No worries about root execution, the app’s running in a container. I published the image to docker hub, and ran it as so:

docker run --mount type=bind,source=/var/lib/hf-hub,destination=/huggingface \
	--device nvidia.com/gpu=all \
	-p 3101:3100 -it \
	--env HF_TOKEN="hf_crAzyFrIDaYvIvo50" \
	--env HF_ENDPOINT=https://hf-mirror.com
	zhufucdev/ledoxide:latest

You can get a more detailed doc here:

zhufucdev/ledoxide

via GitHub

Shortcuts design

The app cannot send results to the bookkeeping app directly, and I have to rely on shortcuts to grap screenshots anyway. I redsigned the workflow centered around client side pulling and pending task persistency, as is shown in the following diagram.

flowchart TD
    GS[Grab screenshot] --> HRL{Has Reminders list?}
    HRL --> |yes| CR{Has pending tasks?}
    HRL --> |no| CRL[Create Reminders list] --> CR
    CR --> |yes| GFPT[Get the first task] --> Parse --> RFR_1[Remove from Reminders] --> CR
    CR --> |no| USCT[Upload screenshot and create task] --> ATRL[Add to Reminders list] --> PTS[Pull task state] --> TF{Task finished?}
    TF --> |yes| ATE[Add to Expenses] --> RFR_2[Remove from Reminders]
    TF --> |no| PTS

flowchart TD
    GS[Grab screenshot] --> HRL{Has Reminders list?}
    HRL --> |yes| CR{Has pending tasks?}
    HRL --> |no| CRL[Create Reminders list] --> CR
    CR --> |yes| GFPT[Get the first task] --> Parse --> RFR_1[Remove from Reminders] --> CR
    CR --> |no| USCT[Upload screenshot and create task] --> ATRL[Add to Reminders list] --> PTS[Pull task state] --> TF{Task finished?}
    TF --> |yes| ATE[Add to Expenses] --> RFR_2[Remove from Reminders]
    TF --> |no| PTS

The shortcut keeps track of unfinished tasks using Apple Reminders, so that both the program and I can understand what’s going on.

the pending tasks list

In case the shortcut execution was interrupted so even though the server task has finished, result would never reach me and my books. I often forget to check the list. So before each run, the shortcut scans the list and prompts me of any update, so that it won’t straight up go ignored. In practice, putting the phone into sleep often cause the pulling loop to an end, and this little mechansim can always come in handy.

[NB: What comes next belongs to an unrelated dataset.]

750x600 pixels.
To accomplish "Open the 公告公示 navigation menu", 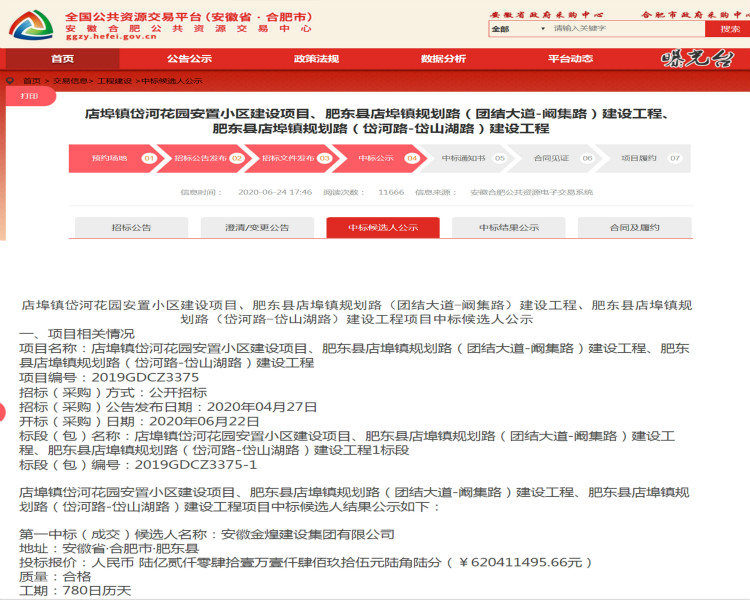I will pyautogui.click(x=189, y=59).
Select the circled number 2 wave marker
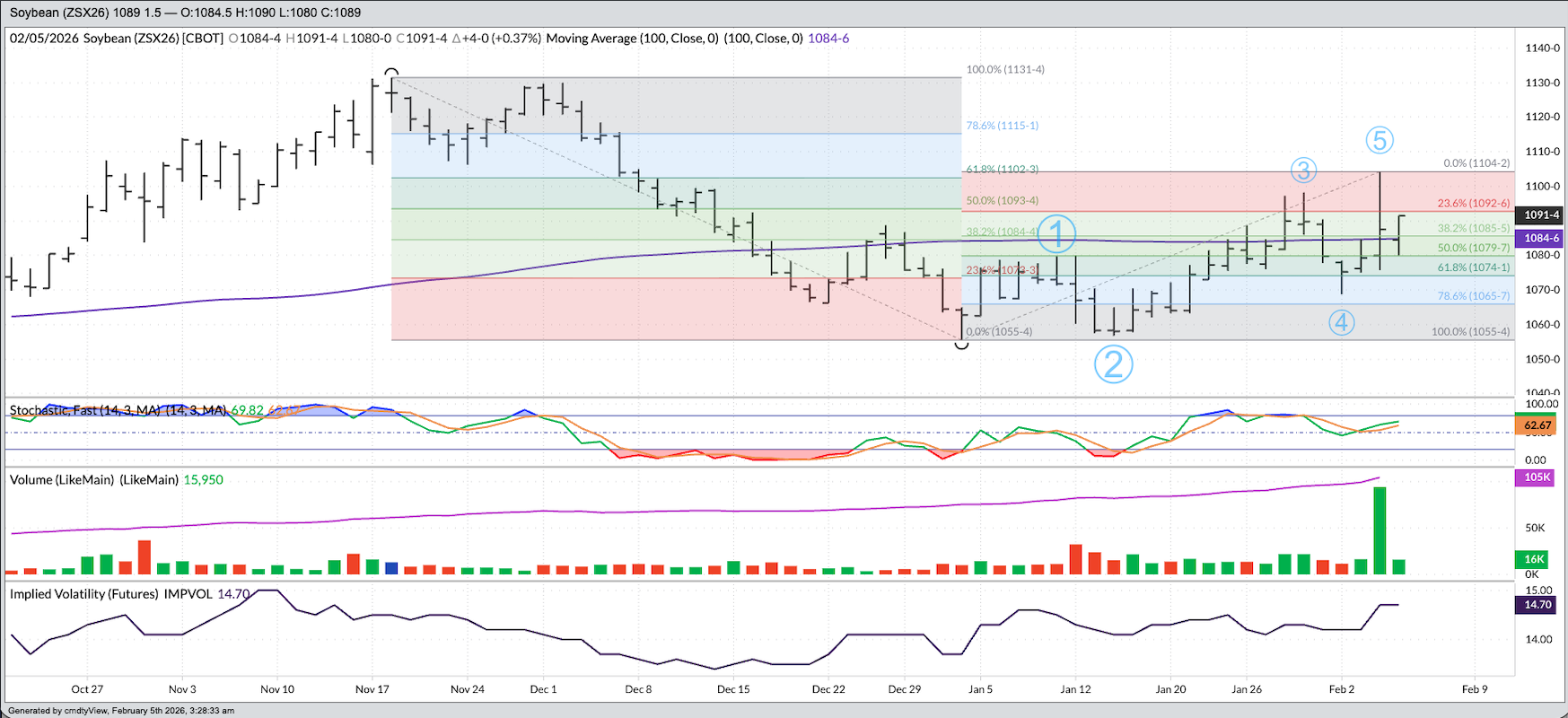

I broke the workflow into several shortcuts for reusability and ease of implementation. The downside is that it’s really a hassle to share and install them for friends. With that said, if you wanna give it a try, I have you covered.

all shortcuts

Resume Pending Bills: https://www.icloud.com/shortcuts/f213c1a044fc46feaf047e775c57e505
Parse Bill: https://www.icloud.com/shortcuts/554c2982c79749a09b102c92fddd19ee
Get Pending Bills List Or Create: https://www.icloud.com/shortcuts/0006809635ec4fe39f76a2d86e655168
Record Bill: https://www.icloud.com/shortcuts/9754ca32a62043da8180cd9d48259a0f
Action Button: https://www.icloud.com/shortcuts/bddb8a490f2844e393cb1c199f54192a

You shall have own server running, and answer the setup questions respectively. I am also happy to lend me my server, if we are good friends.